Activity
From the data below, copy exactly the lines that lie between the one holding "This screenshot has width=644, height=362." and the one holding "The width and height of the screenshot is (574, 392).", including both, and nothing more.

------ Data records

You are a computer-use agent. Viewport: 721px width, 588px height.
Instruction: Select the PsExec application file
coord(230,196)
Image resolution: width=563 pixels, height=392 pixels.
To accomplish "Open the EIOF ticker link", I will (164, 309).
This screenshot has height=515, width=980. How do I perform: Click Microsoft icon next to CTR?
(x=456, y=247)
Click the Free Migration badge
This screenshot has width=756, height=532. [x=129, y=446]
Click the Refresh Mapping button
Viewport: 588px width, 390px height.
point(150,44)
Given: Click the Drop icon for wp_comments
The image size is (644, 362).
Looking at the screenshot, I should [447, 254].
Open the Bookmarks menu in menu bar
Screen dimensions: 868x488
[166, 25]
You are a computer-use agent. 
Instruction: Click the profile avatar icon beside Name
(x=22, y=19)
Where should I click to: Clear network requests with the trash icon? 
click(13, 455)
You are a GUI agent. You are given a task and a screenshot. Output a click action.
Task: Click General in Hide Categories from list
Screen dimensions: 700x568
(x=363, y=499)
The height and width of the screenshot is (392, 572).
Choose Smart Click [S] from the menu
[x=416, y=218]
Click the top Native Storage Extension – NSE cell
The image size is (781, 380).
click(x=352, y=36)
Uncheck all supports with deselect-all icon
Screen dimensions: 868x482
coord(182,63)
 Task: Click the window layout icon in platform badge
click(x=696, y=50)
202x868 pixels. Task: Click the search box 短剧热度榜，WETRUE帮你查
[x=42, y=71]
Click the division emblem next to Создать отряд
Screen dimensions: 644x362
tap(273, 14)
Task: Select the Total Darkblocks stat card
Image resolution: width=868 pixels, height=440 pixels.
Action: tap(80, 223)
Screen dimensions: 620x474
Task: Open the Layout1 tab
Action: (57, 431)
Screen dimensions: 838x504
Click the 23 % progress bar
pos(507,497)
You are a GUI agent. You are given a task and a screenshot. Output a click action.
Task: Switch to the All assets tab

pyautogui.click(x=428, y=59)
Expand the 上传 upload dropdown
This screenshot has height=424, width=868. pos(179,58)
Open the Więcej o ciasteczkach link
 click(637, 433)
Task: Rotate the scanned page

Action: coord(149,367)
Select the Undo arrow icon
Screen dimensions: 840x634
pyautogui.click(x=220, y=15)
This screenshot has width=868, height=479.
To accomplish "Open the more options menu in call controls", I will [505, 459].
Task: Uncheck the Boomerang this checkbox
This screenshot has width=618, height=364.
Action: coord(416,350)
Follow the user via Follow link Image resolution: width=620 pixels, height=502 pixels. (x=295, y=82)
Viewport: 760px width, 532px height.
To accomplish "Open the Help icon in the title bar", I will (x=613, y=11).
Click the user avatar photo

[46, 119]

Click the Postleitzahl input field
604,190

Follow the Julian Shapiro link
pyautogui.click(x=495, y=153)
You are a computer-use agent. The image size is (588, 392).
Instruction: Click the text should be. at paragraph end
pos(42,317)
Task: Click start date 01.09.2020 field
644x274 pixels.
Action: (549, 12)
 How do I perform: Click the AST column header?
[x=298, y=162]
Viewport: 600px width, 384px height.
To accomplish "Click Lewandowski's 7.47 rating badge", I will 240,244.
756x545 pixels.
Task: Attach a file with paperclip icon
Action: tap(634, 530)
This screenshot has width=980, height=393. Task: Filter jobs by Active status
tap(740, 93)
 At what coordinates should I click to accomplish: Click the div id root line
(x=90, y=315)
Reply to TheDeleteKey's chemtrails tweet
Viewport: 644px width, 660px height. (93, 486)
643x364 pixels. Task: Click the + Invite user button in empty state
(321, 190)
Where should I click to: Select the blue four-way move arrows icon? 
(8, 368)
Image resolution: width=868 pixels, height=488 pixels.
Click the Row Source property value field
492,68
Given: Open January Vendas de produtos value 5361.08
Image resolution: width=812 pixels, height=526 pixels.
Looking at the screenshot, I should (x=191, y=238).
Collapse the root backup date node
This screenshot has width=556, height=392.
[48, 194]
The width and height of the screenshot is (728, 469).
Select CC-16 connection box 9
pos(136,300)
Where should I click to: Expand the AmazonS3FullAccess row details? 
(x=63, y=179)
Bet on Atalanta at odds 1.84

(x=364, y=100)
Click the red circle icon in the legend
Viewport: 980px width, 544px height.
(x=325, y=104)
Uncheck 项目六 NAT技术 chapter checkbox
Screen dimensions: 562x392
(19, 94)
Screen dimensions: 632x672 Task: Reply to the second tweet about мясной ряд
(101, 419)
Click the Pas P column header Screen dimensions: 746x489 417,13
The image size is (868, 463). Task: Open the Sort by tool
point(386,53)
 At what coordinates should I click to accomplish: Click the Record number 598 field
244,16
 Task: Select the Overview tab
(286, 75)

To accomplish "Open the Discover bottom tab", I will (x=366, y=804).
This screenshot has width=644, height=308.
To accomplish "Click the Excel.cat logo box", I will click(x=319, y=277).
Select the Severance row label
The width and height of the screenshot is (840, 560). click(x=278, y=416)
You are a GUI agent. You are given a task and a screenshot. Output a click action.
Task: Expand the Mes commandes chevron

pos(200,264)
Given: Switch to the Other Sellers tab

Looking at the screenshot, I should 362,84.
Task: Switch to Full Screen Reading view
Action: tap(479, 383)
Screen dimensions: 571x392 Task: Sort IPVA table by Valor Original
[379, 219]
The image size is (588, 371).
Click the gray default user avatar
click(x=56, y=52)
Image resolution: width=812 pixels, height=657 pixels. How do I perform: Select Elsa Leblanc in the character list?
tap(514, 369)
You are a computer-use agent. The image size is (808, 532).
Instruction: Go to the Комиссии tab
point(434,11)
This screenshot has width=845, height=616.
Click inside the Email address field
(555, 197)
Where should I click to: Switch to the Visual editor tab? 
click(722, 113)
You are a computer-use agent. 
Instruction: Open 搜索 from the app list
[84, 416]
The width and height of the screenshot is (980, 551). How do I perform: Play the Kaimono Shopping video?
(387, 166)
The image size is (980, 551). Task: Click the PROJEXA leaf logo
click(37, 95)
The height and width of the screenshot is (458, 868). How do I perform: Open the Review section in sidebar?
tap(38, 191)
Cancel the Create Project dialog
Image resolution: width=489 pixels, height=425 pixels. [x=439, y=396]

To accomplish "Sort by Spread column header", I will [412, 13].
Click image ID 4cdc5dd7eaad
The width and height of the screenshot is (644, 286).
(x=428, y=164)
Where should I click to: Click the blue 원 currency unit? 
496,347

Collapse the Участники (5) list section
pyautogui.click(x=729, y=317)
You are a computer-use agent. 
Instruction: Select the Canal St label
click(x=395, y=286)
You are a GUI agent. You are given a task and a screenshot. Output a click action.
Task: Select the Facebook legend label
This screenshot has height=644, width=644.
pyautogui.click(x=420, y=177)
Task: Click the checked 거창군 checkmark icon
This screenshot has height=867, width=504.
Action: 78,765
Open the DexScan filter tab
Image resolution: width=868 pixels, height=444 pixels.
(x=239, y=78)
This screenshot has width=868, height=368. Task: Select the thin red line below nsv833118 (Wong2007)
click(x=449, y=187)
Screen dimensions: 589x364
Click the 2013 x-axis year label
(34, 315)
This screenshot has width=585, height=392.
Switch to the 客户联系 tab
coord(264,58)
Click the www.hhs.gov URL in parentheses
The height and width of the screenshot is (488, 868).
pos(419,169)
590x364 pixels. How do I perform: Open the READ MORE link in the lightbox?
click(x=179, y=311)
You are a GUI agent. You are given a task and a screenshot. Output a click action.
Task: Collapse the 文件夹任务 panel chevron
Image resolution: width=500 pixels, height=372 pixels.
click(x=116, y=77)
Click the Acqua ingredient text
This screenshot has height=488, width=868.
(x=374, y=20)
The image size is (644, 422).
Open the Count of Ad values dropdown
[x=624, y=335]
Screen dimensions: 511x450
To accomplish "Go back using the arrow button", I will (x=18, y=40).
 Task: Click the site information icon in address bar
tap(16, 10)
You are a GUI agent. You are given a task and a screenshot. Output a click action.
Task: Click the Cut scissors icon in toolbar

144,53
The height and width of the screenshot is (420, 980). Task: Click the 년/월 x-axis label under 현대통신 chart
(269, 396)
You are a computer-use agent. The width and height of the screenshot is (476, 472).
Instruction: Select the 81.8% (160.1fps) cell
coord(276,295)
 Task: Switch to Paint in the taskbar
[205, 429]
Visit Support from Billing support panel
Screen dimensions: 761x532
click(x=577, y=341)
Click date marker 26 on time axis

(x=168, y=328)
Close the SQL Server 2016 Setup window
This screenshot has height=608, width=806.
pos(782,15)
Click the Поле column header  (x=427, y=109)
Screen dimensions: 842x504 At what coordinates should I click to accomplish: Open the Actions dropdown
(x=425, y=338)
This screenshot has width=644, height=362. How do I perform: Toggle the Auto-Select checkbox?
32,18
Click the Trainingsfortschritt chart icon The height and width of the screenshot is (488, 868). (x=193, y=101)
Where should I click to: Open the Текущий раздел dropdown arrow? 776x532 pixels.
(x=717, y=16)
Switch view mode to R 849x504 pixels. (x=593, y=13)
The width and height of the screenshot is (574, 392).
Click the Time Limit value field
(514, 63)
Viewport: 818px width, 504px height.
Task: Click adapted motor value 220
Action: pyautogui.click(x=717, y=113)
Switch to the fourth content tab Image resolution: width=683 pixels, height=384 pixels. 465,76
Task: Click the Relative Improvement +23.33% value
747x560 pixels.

------------

Task output
This screenshot has width=644, height=362. How do I perform: Toggle the Auto-Select checkbox?
32,18
Click the Trainingsfortschritt chart icon The height and width of the screenshot is (488, 868). (x=193, y=101)
Where should I click to: Open the Текущий раздел dropdown arrow? 776x532 pixels.
(x=717, y=16)
Switch view mode to R 849x504 pixels. (x=593, y=13)
The width and height of the screenshot is (574, 392).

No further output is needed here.